Havia, ainda, os “cativos” – pessoas capturadas durante ataques guaicurus a outros povos indígenas e aos colonos europeus e seus escravos. Os cativos eram mulheres e, principalmente, crianças. Isso porque os guaicurus praticavam com freqüência o infanticídio e o aborto e poucos casais chegavam a criar mais de um filho, e vários morriam sem deixar herdeiros. Essa prática é comum entre povos caçadores-coletores, que estão sempre em movimento e para os quais bebês podem representar dificuldades durante longas marchas. As crianças capturadas, já mais crescidas, eram criadas como guaicurus e repunham a população das aldeias. Apesar de os cativos realizarem alguns dos trabalhos mais pesados e considerados indignos, como plantar, muitos foram incorporados à sociedade guaicuru.

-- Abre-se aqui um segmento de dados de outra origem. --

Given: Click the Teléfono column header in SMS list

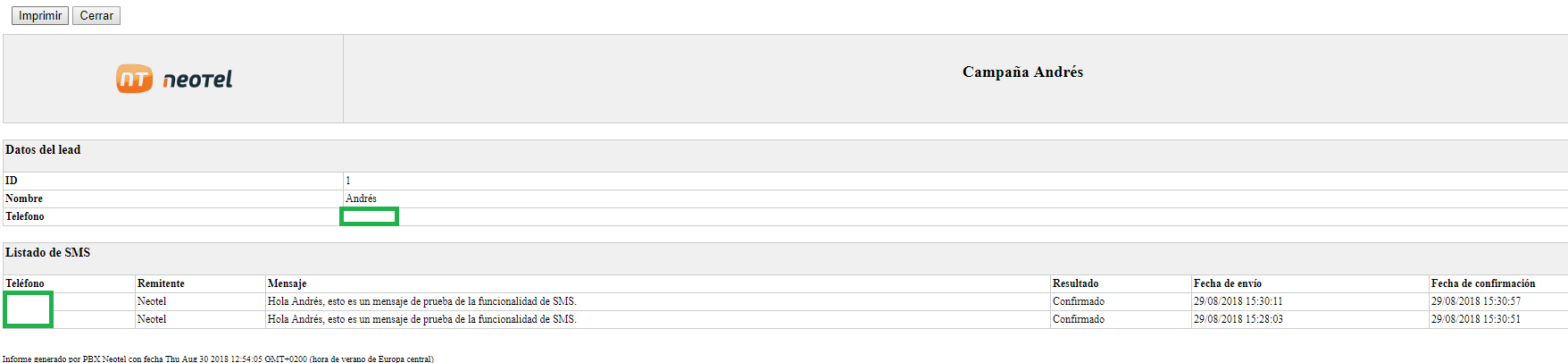Looking at the screenshot, I should click(25, 283).
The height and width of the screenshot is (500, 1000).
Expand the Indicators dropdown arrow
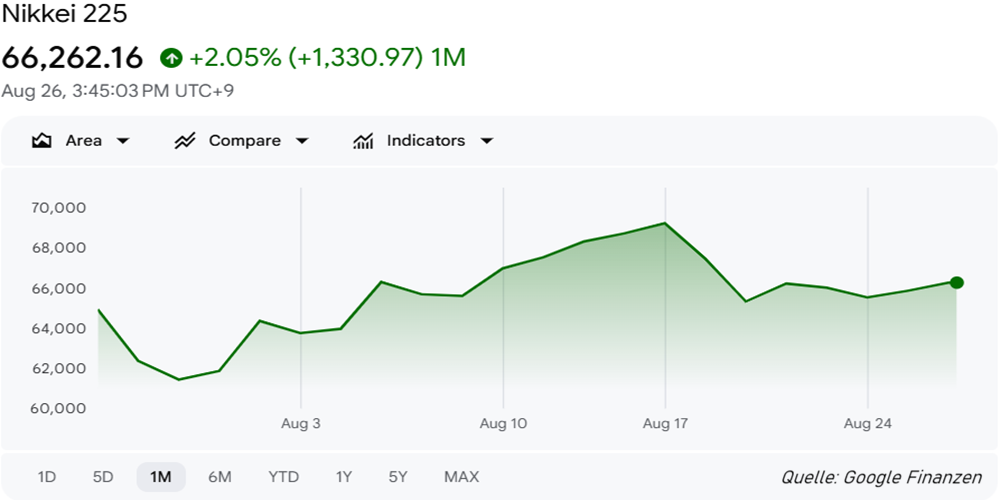(487, 141)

Ao longo dos séculos 17 e 18, a situação não melhorou para os europeus que tentavam atravessar a bacia do Paraguai. Os cavaleiros guaicurus se aliaram aos paiaguás, que, com suas canoas velozes e remos que viravam lanças, faziam dos rios seu domínio absoluto. A dobradinha passou a prevalecer tanto nas planícies quanto nos rios que as cortavam. A aliança quase exterminou a bandeira de Raposo Tavares, que tentou subir o Paraguai em 1648, e mantinha Assunção sob terror constante.
Quando aventureiros paulistas acharam ouro em Cuiabá, em 1719, houve uma corrida em direção às minas – bem, corrida é modo de dizer, já que a viagem, por demorar tanto quanto a ida às Índias, foi apelidada de “monção”, nome da estação chuvosa no Sudeste Asiático. Embarcados em canoas e mal equipados, muitos dos futuros mineiros viraram presa fácil da coalizão indígena. A filha capturada do bandeirante – lá no começo desta matéria, por exemplo – deve ter sido levada a Assunção, como outros brancos que eram capturados, e trocada por um polpudo resgate.

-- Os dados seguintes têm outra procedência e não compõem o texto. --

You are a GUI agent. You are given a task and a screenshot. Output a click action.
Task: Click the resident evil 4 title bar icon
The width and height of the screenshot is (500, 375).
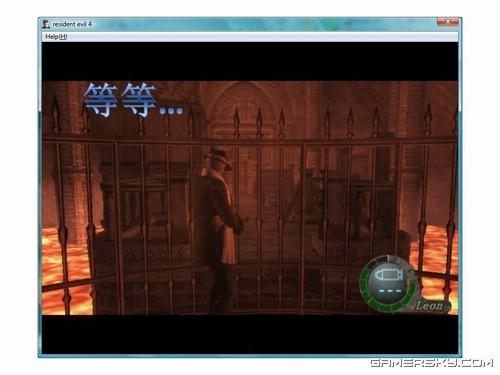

No fim do século 18, no entanto, o interesse europeu na região não era mais representado por um bando de barbudos aventureiros em busca de ouro. Os governos de Espanha e Portugal, brigando para definir as fronteiras de suas colônias, estavam decididos a fortalecer sua presença na região. Os portugueses, em especial, depois da fundação do Forte Coimbra, em 1775, perceberam que a paz com os guaicurus era um tremendo negócio. E mais: os guaicurus eram os melhores aliados que se poderia querer por aquelas bandas. Eles ofereceram aos índios mantimentos e utensílios, além de cavalos e roupas. Mas não foi sem tropeços que ocorreu a aproximação. Em 1778, os guaicurus se aproximaram do forte para comerciar e, como parte do negócio, ofereceram algumas de suas mulheres aos soldados. Enquanto os portugueses estavam entretidos com as índias, foram atacados de surpresa e 54 deles morreram. Mas o governo português estava decidido a ter o grupo do seu lado, e acabou conseguindo firmar a paz em 1791.

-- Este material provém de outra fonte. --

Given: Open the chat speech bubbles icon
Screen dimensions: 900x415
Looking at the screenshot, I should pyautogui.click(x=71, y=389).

Os índios mantiveram sua liberdade e suas áreas de influência. Os portugueses (e depois os brasileiros) ganharam um aliado e tanto nos conflitos de fronteira contra a Espanha e na Guerra do Paraguai (veja quadro na página ao lado). E os guerreiros guaicurus conseguiram chegar invictos ao fim dessa história.
Defensores da fronteira
Guaicurus serviramno Exército brasileiro durantea Guerra do Paraguai
Era mesmo pedir demais que os guaicurus pendurassem as chuteiras depois do acordo de paz com os portugueses. Na verdade, com o respaldo de uma das potências que antes dificultavam sua vida, eles continuaram os ataques a índios e brancos do lado paraguaio, além de funcionar como uma espécie de patrulha de fronteira informal. Os relatos da época contam que os soldados do Forte Coimbra só conseguiram resistir a um ataque espanhol feito em 1801 graças à ajuda de um guaicuru chamado Nixinica. Conta-se que o índio estava na cidade paraguaia de Concepción, 500 quilômetros rio abaixo do forte, quando ficou sabendo dos planos contra Coimbra. Nixinica, então, teria remado sua canoa até a fortificação portuguesa e avisado seu comandante, Ricardo Franco de Almeida Serra. A informação foi crucial para preparar a defesa do forte, que escapou de ser tomado. O mesmo, contudo, não ocorreu no início da Guerra do Paraguai, em 1864. O Forte Coimbra caiu em 48 horas. Corumbá, na então província de Mato Grosso, também foi tomada rapidamente. Mas os kadiwéus conseguiram se desvencilhar do invasor e fizeram ataques constantes ao lado paraguaio da fronteira. Em 1865, por exemplo, teriam cruzado o rio Apa, entre os dois países, e saqueado a aldeia de San Salvador. Outros membros da etnia foram incorporados ao Exército brasileiro como soldados a cavalo, e sua bravura foi elogiada por cronistas da guerra, como o Visconde de Taunay. Até hoje, os descendentes dos que lutaram no conflito o recordam de forma quase mítica. “Mas o fato é que, apesar dessas narrativas heróicas, eles foram usados como bucha de canhão, assim como aconteceu com outras tribos brasileiras”, afirma Jaime Siqueira, do CTI. Os próprios relatos de Taunay sugerem isso, já que o autor afirma que os kadiwéus recebiam as missões mais perigosas. Os índios atribuem a posse de suas terras atuais no Mato Grosso do Sul ao fato de terem lutado ao lado dos brasileiros, numa espécie de pagamento por serviços prestados. Contudo, não há documentos da época do Império que provem a existência de um compromisso semelhante entre o governo de dom Pedro II e os kadiwéus.
Saiba mais
Livros
Os Caduveos, Guido Boggiani, Itatiaia, 1975 - O autor, um artista italiano que se estabeleceu no atual Mato Grosso do Sul e conviveu com as tribos da área no fim do século 19, retratou os desenhos, a cerâmica e até a música dos kadiwéus (ou caduveos)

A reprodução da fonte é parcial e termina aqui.